Which of the lines below mention the word "agent"? Pull each one out.

Data excerpts:

= = = = = = =

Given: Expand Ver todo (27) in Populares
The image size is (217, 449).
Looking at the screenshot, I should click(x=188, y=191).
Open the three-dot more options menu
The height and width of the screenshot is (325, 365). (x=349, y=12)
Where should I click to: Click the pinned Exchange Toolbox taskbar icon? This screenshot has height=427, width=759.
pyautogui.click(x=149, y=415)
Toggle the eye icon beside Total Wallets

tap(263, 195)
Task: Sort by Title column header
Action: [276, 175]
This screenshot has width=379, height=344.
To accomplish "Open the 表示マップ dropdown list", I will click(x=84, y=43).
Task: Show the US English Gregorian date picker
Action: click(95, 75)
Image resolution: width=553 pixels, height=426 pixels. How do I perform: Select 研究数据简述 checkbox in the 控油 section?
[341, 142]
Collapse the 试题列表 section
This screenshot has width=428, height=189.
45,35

= = = = = = =

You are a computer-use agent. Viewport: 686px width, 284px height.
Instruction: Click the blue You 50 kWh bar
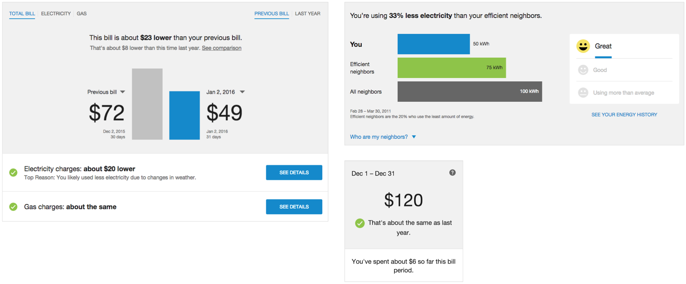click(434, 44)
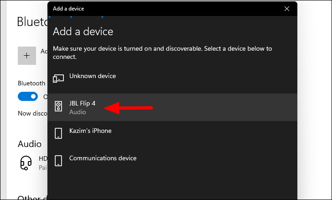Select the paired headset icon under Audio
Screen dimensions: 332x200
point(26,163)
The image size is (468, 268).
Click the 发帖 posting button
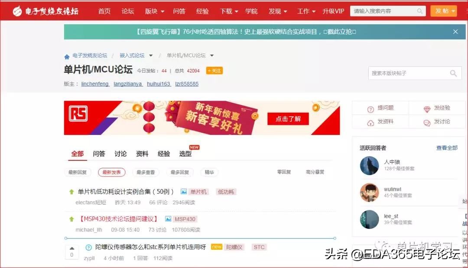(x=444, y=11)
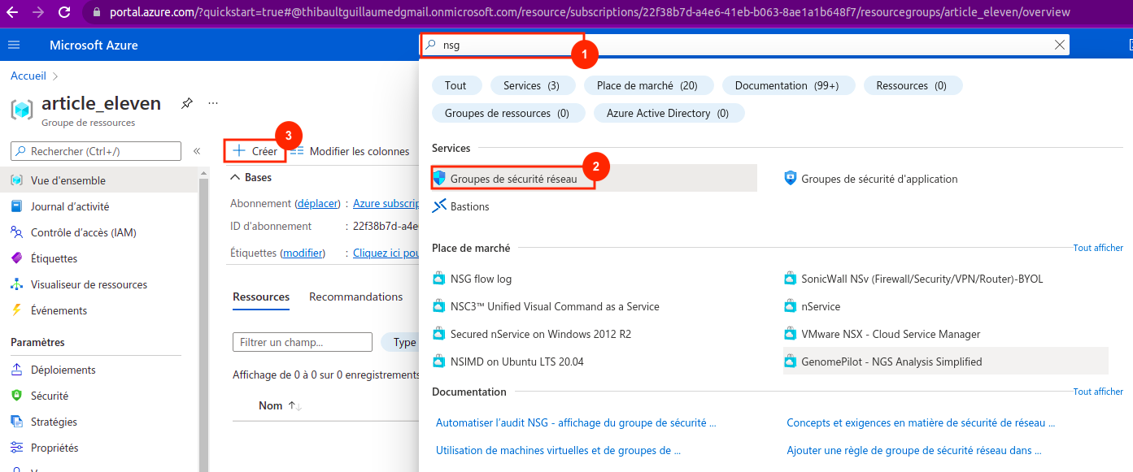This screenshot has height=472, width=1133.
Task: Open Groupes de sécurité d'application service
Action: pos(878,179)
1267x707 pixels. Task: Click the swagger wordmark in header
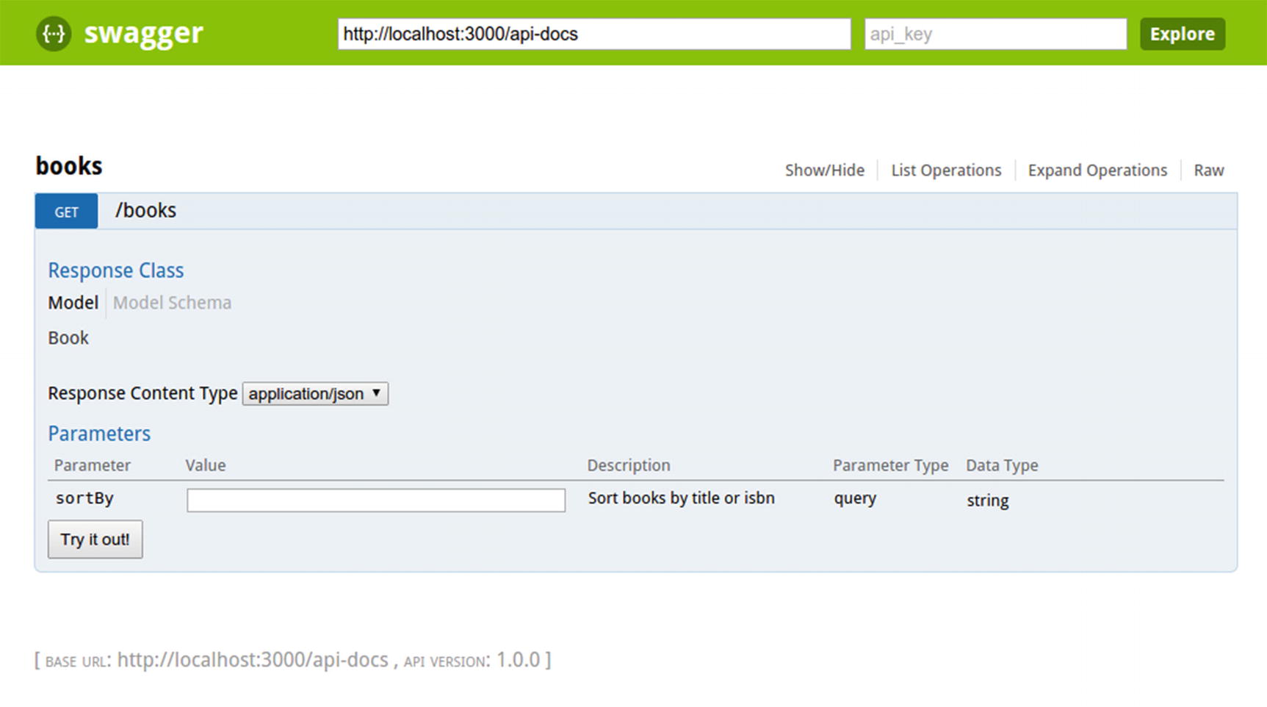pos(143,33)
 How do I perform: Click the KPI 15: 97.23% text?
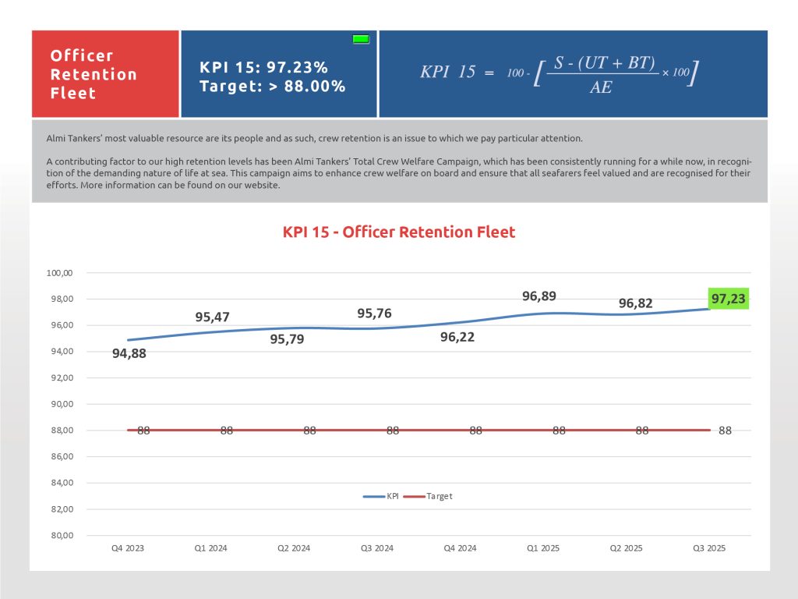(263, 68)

= = = = = = =

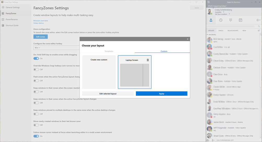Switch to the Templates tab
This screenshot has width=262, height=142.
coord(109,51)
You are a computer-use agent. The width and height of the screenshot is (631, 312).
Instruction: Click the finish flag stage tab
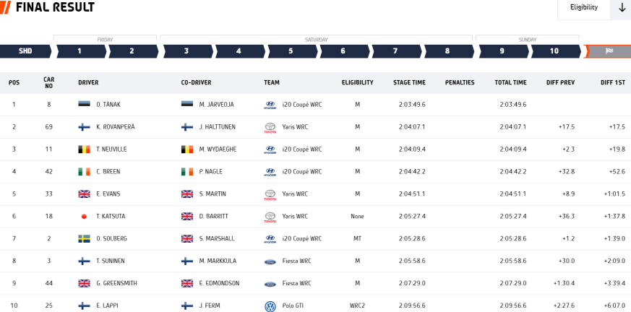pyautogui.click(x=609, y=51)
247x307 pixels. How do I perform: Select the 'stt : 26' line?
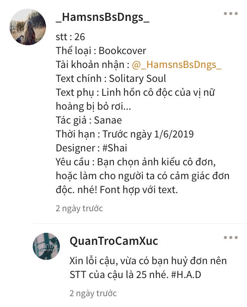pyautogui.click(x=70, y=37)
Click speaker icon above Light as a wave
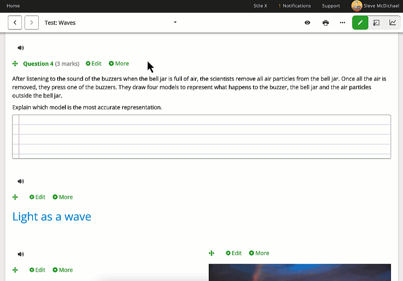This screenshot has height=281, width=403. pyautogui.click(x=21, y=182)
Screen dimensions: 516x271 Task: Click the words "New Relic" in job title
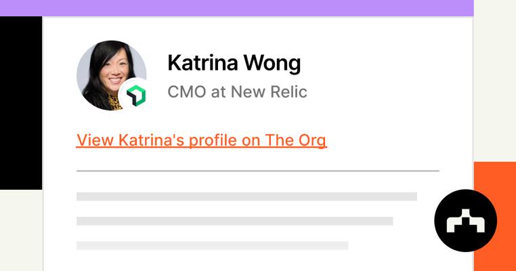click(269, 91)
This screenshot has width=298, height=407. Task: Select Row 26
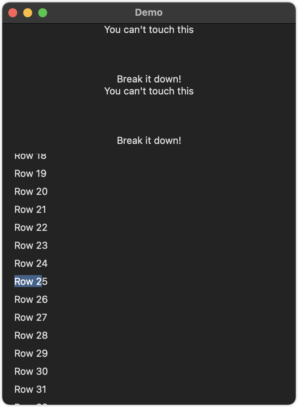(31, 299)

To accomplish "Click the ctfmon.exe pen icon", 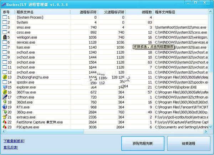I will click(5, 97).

= = = = = = =

▸ **RESULT**:
You are a computer-use agent. Viewport: 686px width, 284px height.
You are a computer-use agent. The width and height of the screenshot is (631, 312).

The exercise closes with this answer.